Dogs are generally friendly pets. But these loyal canines can become aggressive and cause serious bodily harm, especially when they are threatened. Besides physical and emotional injuries, a dog bite can also leave you with a deadly infection.
If you are attacked and hurt by someone else’s dog, you may be eligible for financial restitution for the resulting damages via a premises liability lawsuit. To file a successful claim, however, you need to know how Connecticut dog bite laws work.
Pursuing a dog bite case in Connecticut
Per Connecticut dog bite laws, a dog owner or handler is deemed strictly liable for injuries caused by their animal unless an attack happened while a victim is trespassing or after they have provoked the animal. This means that you do not necessarily have to prove that a dog owner was negligent or knew that their dog was dangerous in order to receive compensation. Here is all you have to prove during your dog bite claim:
- That you were indeed attacked by the dog in question
- That the attack resulted in injuries
- That the attack happened in a public area or you were legally at the dog owner’s property when it happened.
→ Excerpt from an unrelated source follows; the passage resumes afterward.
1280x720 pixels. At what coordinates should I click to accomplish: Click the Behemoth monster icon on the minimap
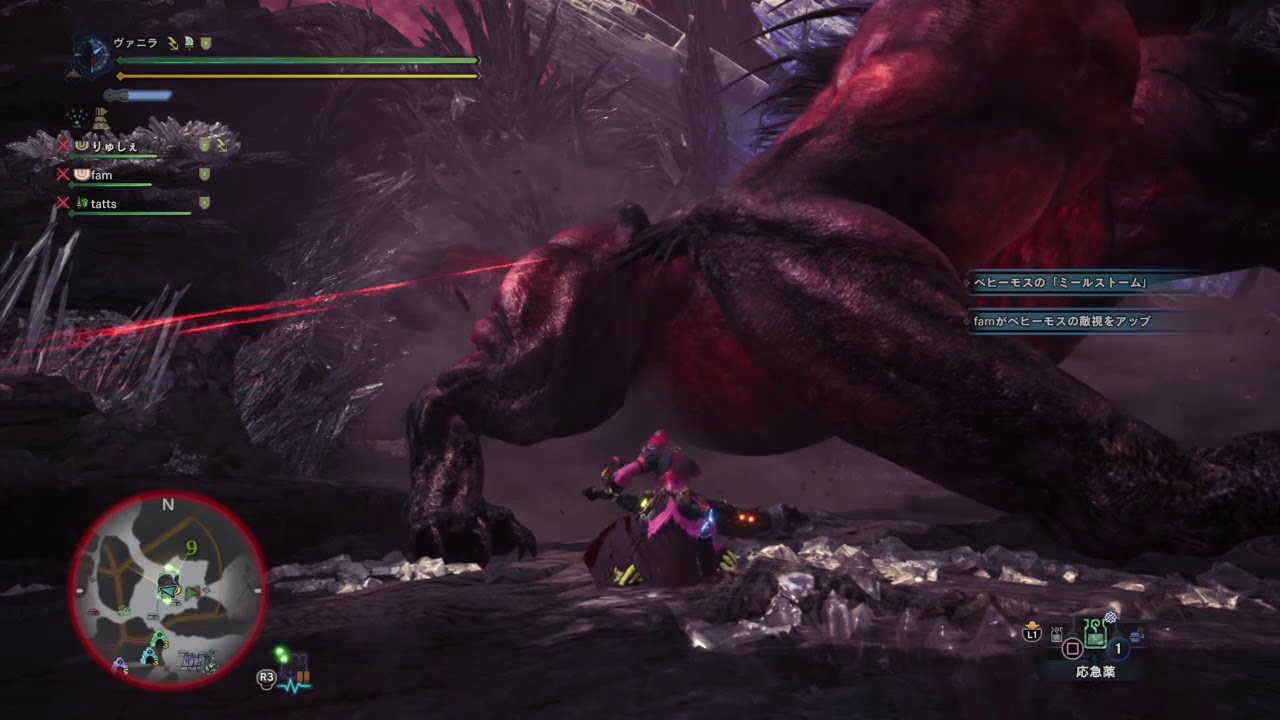[x=168, y=580]
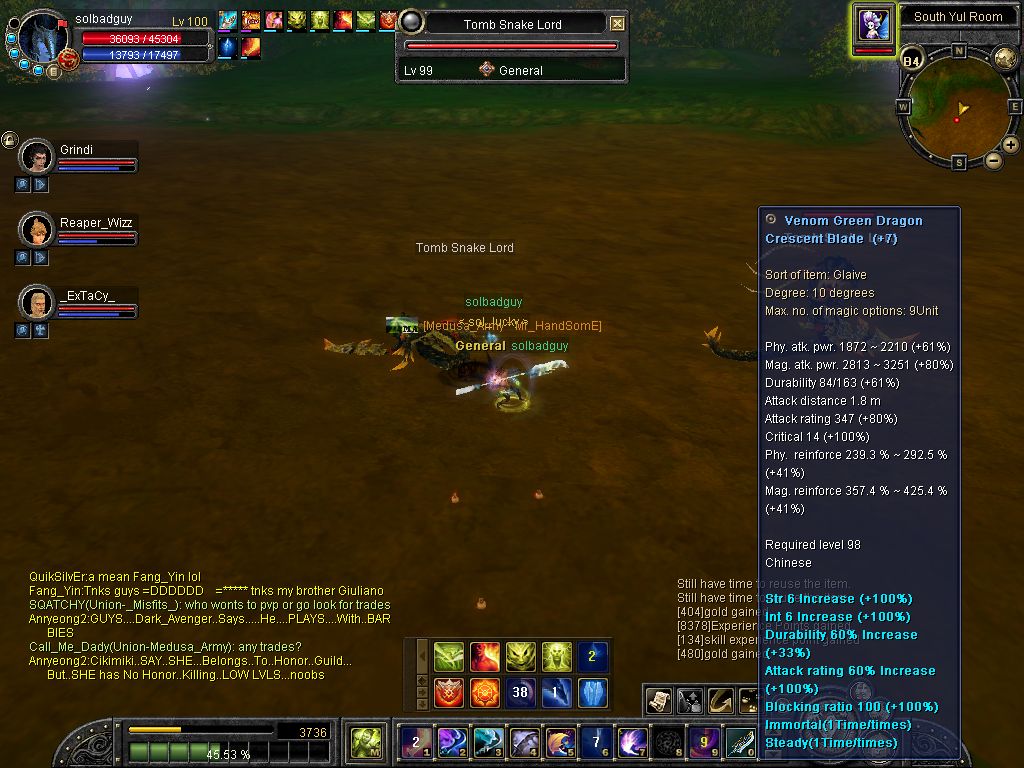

Dog bites are classified as personal injuries. Thus, if you intend to sue a dog owner for damages, you must act within the Connecticut statute of limitations for personal injuries period. This means filing your claim within three years from the date of the attack.
Protecting your interests
A dog attack can result in serious injuries as well as the risk of an infection. If you or someone you know has been attacked by another person’s dog, it is crucial that you take proactive steps to protect your rights and interests while pursuing a premises liability claim. Seeking legal guidance is a good place to start.